I wanted to add our experience with the typical "absorption" type. Our unit works on propane and 110V. It does not have the 12V mode. Keep in-mind that when on propane, it still requires 12V for it's electronics, though is very little. So if the house batteries are dead or disconnected, the fridge will NOT operate on propane.
Given our rig is 11 years old, we might have dodged the "China Made" start-up issue.
About the door hinges breaking, it is seemingly a common issue with older models, on other forums . They break primarily for two reasons working together. First is having a lot of weight in the door shelves. Second are rough roads jarring that heavy weight. If a door hinge breaks, the door MUST be replaced. It cannot be repaired because the hinge is molded into the door being all one piece.
I don't know if Norcold redesigned the main door since we bought our PC, so I was proactive and installed a Norcold hinge reinforcing kit on both the fridge and freezer door, both top and bottom hinge. You can see what I did by clicking
HERE and scroll down to #25.
As far as the performance of our propane/110V absorption fridge is concerned, it cools down in 3 to 4 hours at room temperature on propane, and keeps things at the proper temperature. We operate with propane much more often than 110V. We have never complained about it's performance.
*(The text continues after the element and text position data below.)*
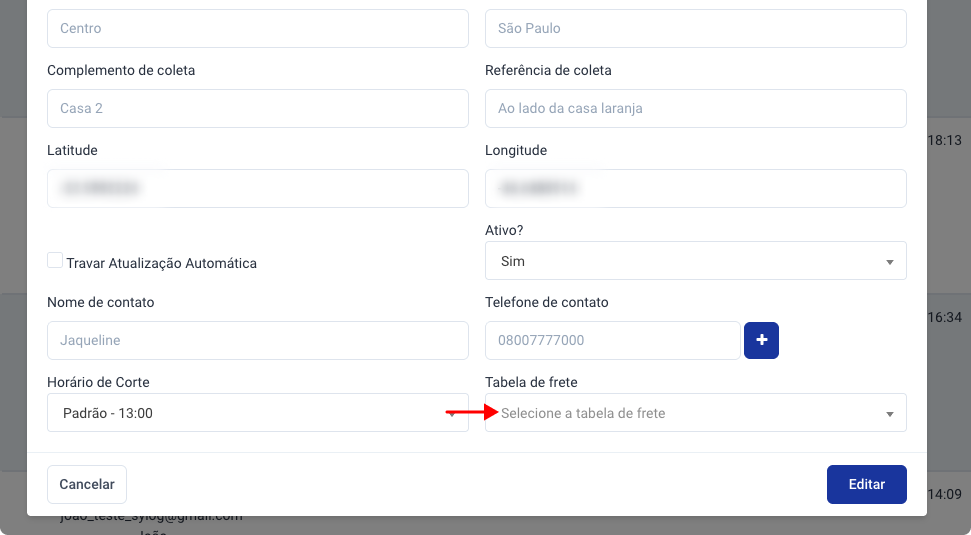Image resolution: width=971 pixels, height=535 pixels.
Task: Click the Ativo? dropdown arrow
Action: [890, 262]
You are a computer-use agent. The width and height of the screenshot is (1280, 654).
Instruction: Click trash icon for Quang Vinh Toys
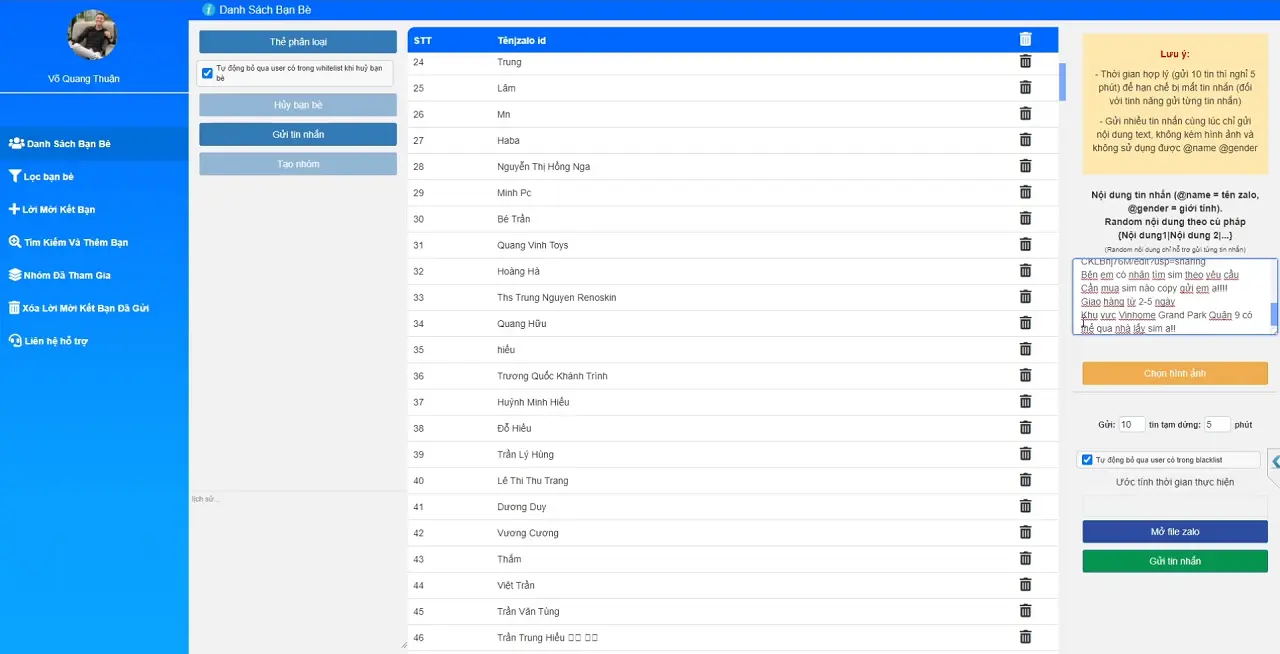(1025, 245)
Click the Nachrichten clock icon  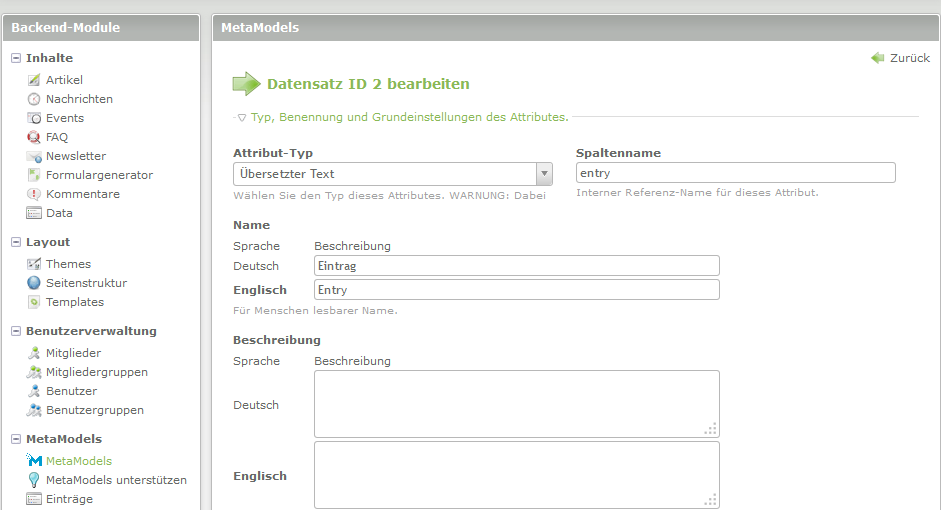tap(34, 99)
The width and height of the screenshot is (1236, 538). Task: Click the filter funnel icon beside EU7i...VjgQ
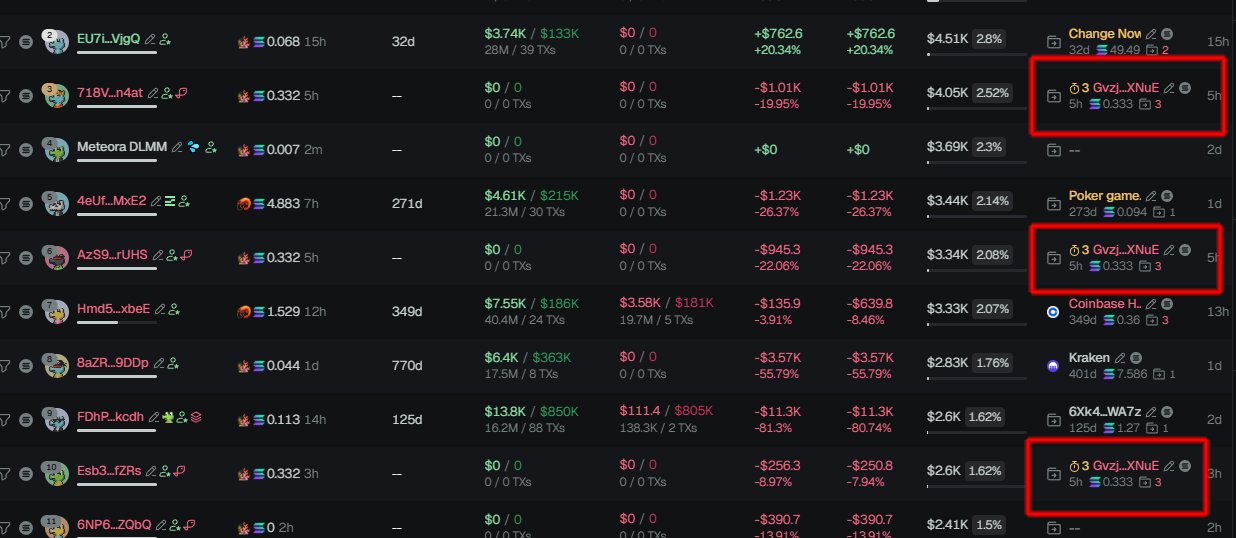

Admittedly we have not yet traveled in temperatures over 100 degrees so we don't know how it would perform in such extreme conditions. Another point to make is, our fridge is NOT in a slide out and it has the roof-mounted vent, not the upper wall vent used in recent years. The design deviation might or might not make a difference.
One final comment. Our fridge uses so very little propane, never concerned over propane consumption. On one 3 week trip, we used the fridge on propane the entire trip (also cooked often and used the furnace one night) and never filled the propane tank. It did run out just a few hours from home.